→ Record excerpts:
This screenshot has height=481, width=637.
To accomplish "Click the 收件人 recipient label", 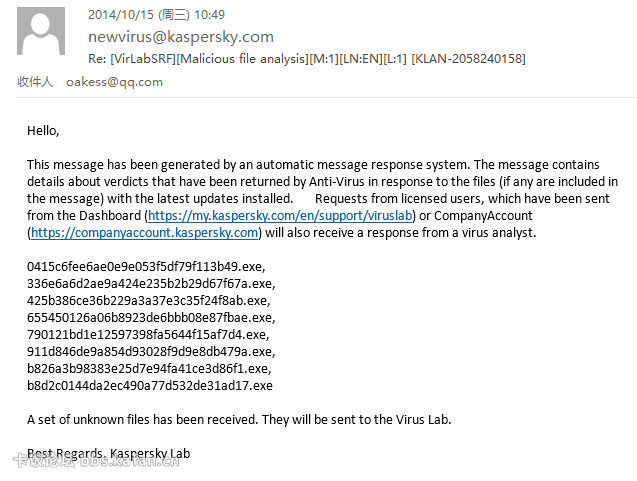I will point(35,82).
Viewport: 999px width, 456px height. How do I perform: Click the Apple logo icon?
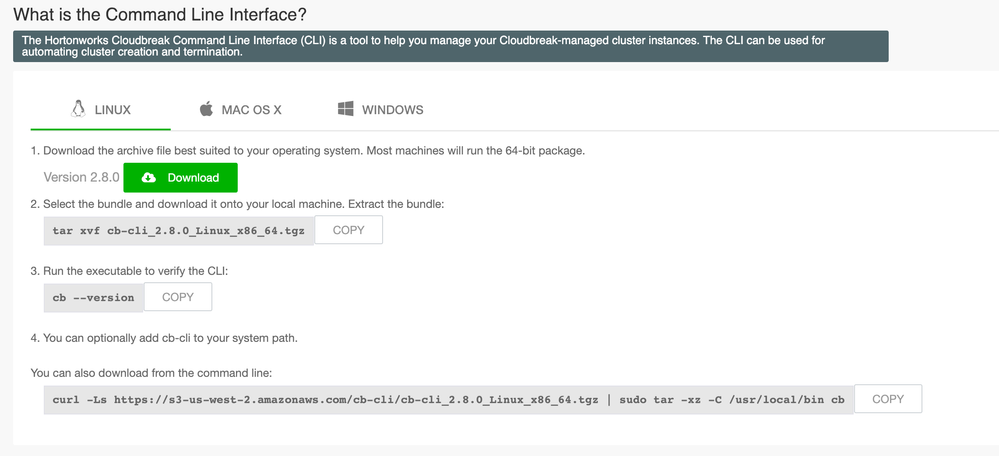(x=207, y=109)
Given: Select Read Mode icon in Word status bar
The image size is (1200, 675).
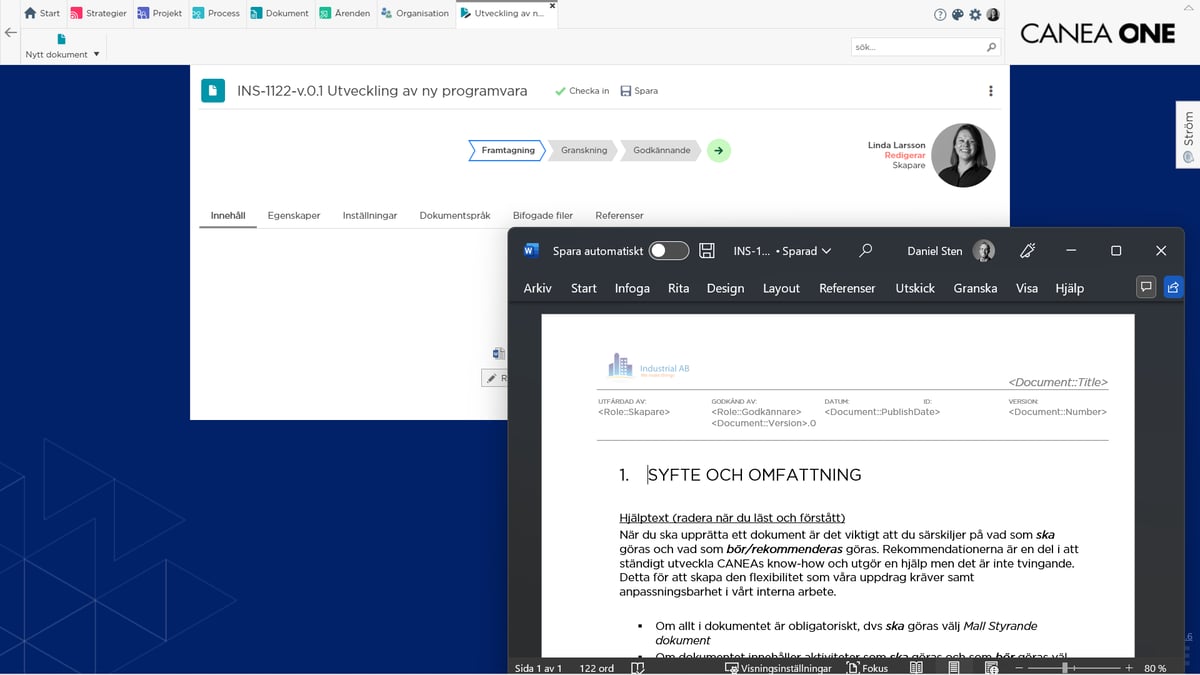Looking at the screenshot, I should click(915, 668).
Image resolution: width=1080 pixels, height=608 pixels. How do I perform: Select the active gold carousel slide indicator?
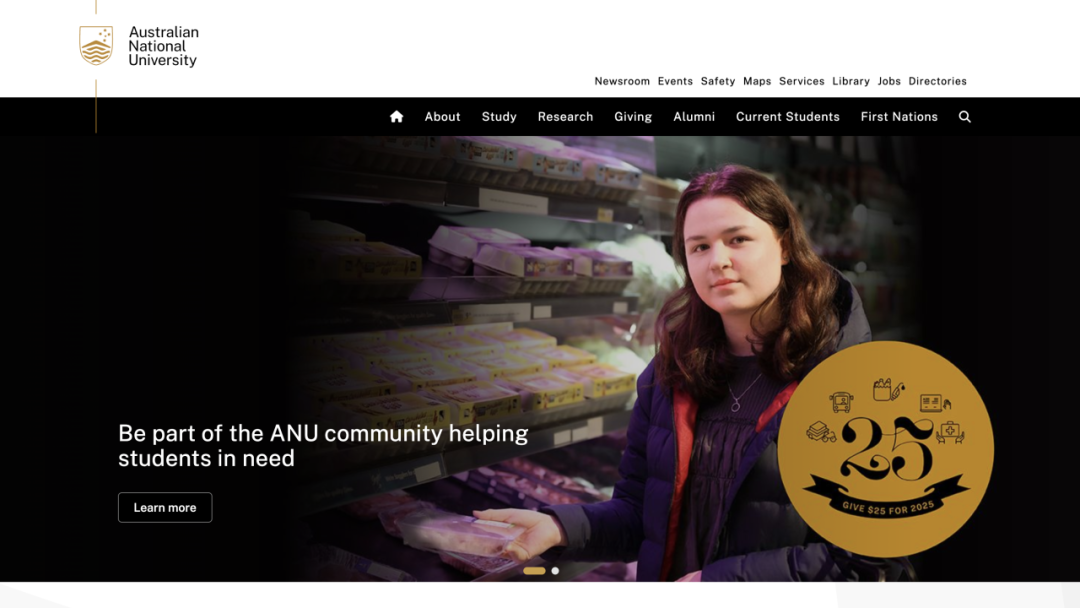(x=534, y=571)
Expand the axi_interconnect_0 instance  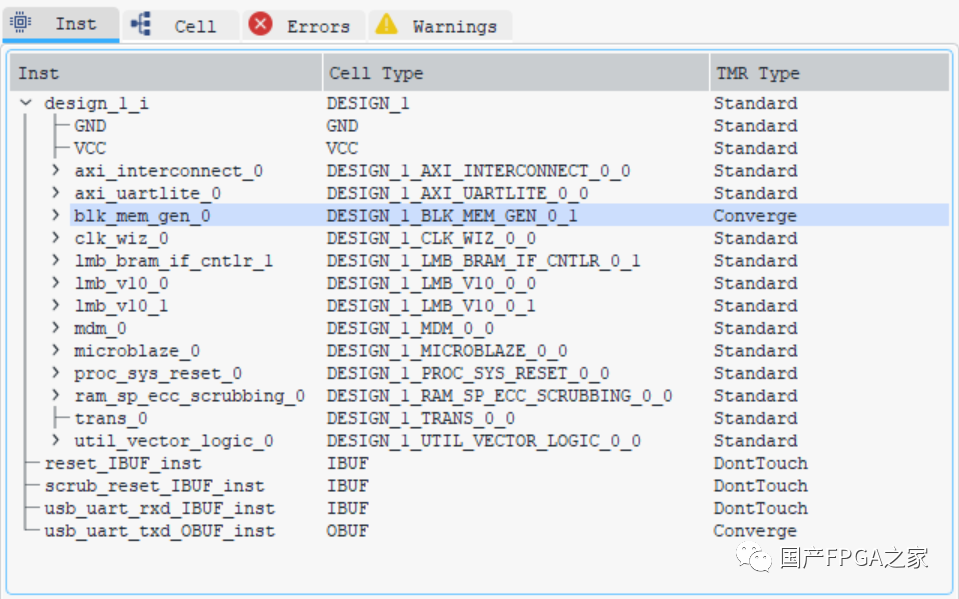(x=57, y=171)
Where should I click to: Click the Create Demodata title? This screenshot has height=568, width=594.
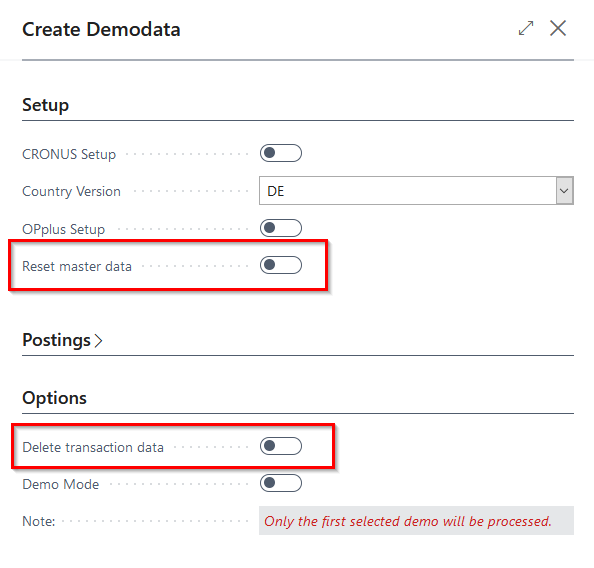click(101, 29)
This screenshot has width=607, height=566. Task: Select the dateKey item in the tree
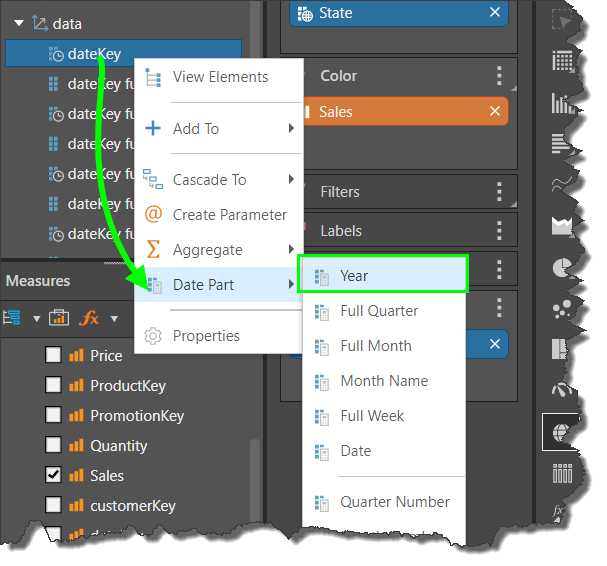(x=94, y=54)
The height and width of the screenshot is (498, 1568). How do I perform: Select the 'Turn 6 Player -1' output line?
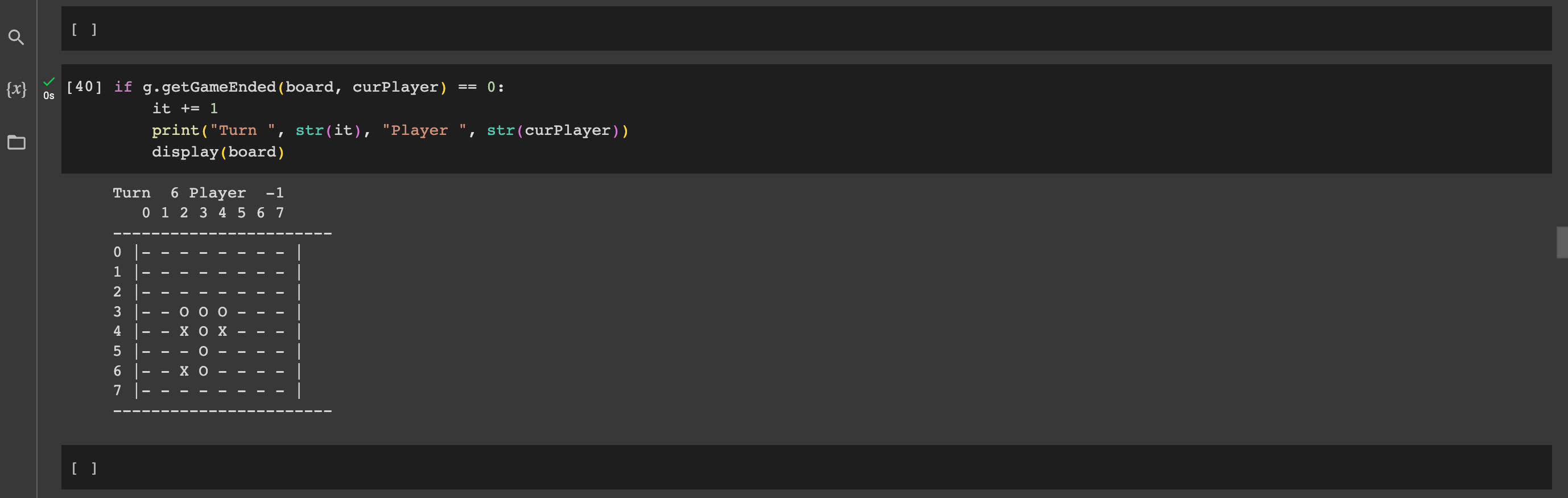(199, 193)
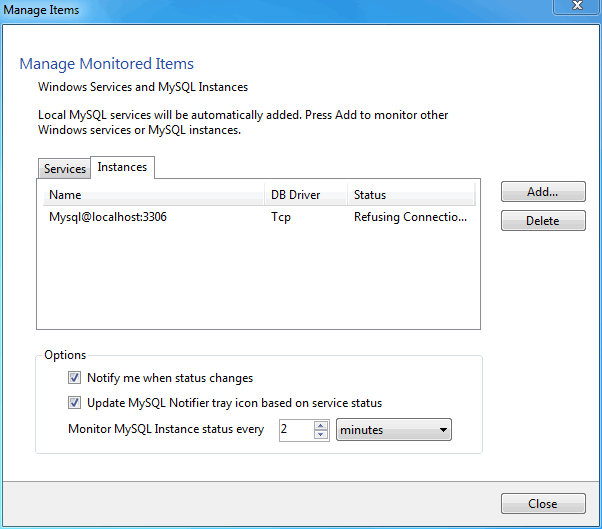This screenshot has height=529, width=602.
Task: Click empty area of the instances list
Action: [258, 280]
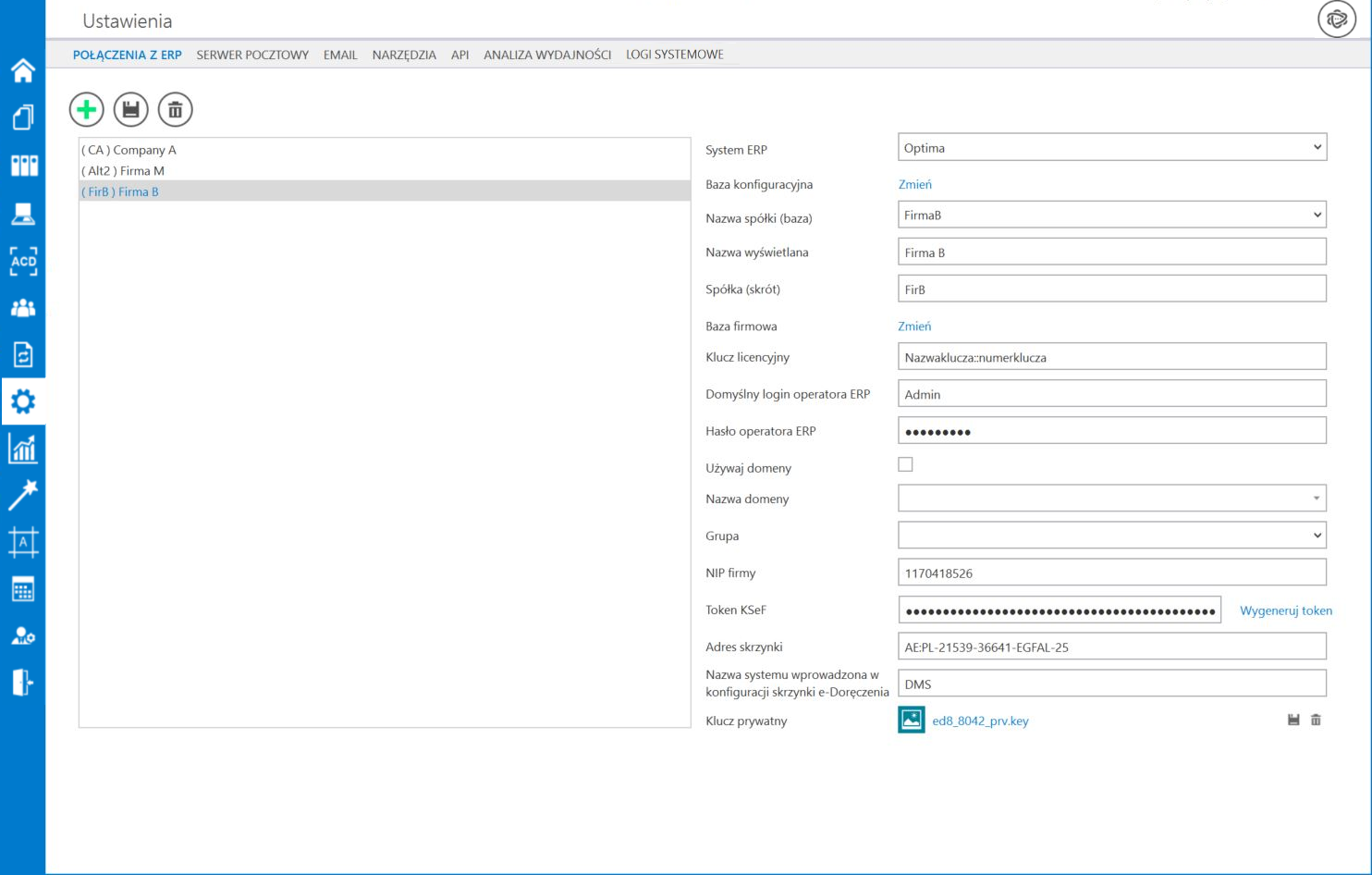The height and width of the screenshot is (875, 1372).
Task: Click the magic wand sidebar icon
Action: click(23, 495)
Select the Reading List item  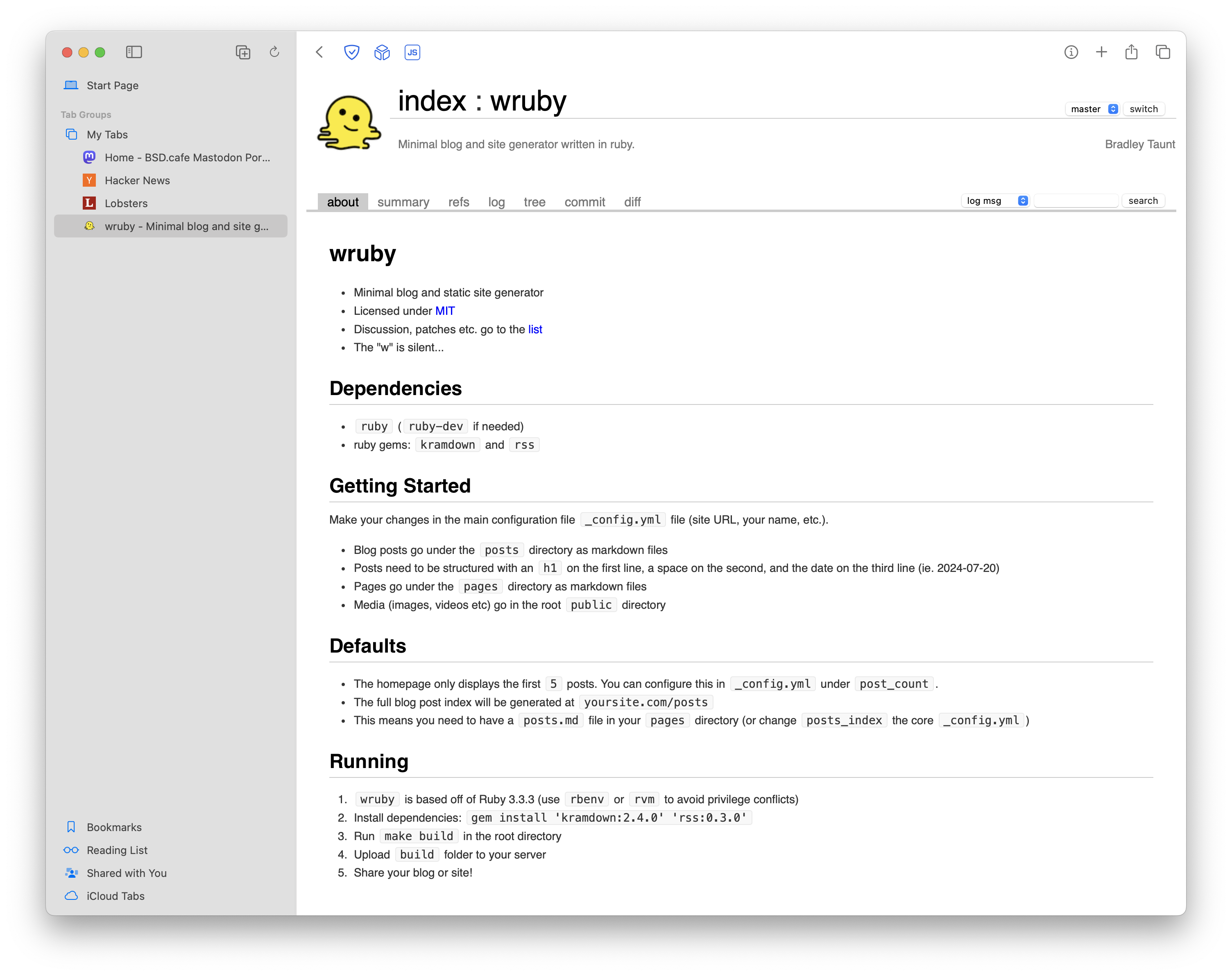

→ Exercise:
Transcribe nothing but the lines from the one containing "This screenshot has width=607, height=566." through the final line of the records, exactly as written and without pictures.

→ Response box:
This screenshot has width=607, height=566. Task: Select the dateKey item in the tree
(x=94, y=54)
The height and width of the screenshot is (498, 1568). How do I perform: Select the 'Turn 6 Player -1' output line?
(199, 193)
This screenshot has height=529, width=602.
Task: Click empty area of the instances list
Action: [258, 280]
The height and width of the screenshot is (875, 1372).
Task: Click the magic wand sidebar icon
Action: click(23, 495)
Select the Reading List item  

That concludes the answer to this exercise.